### Short exercise
Count the lines in the material below that contain the word "height" and reply with only that number.

START Working data

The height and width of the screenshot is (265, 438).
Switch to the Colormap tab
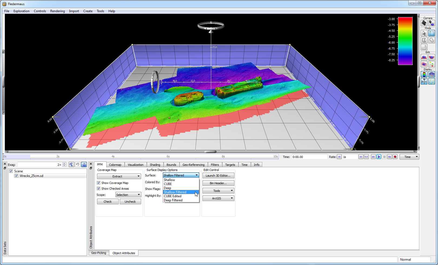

END Working data
START Working data

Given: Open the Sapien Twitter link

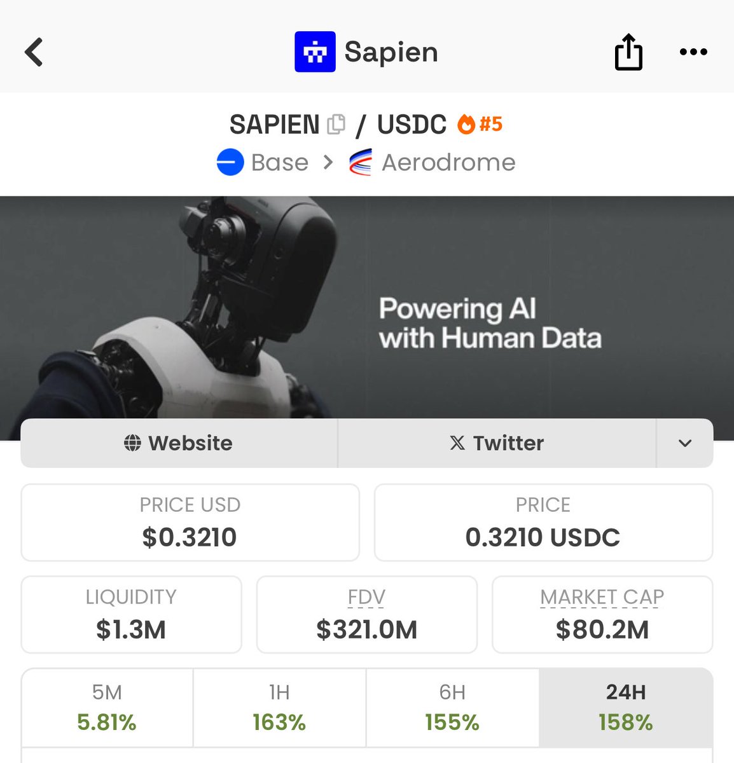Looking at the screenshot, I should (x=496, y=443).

END Working data
START Working data

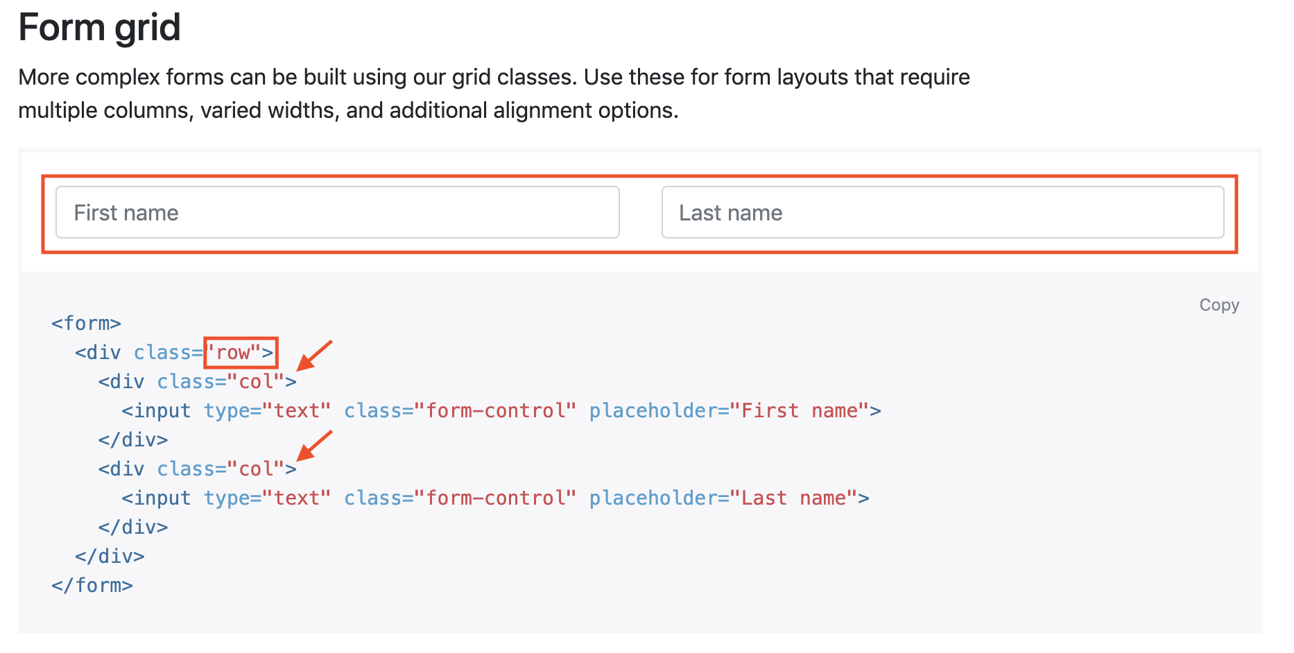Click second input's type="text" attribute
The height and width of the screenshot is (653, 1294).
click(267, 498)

END Working data

### Task result
2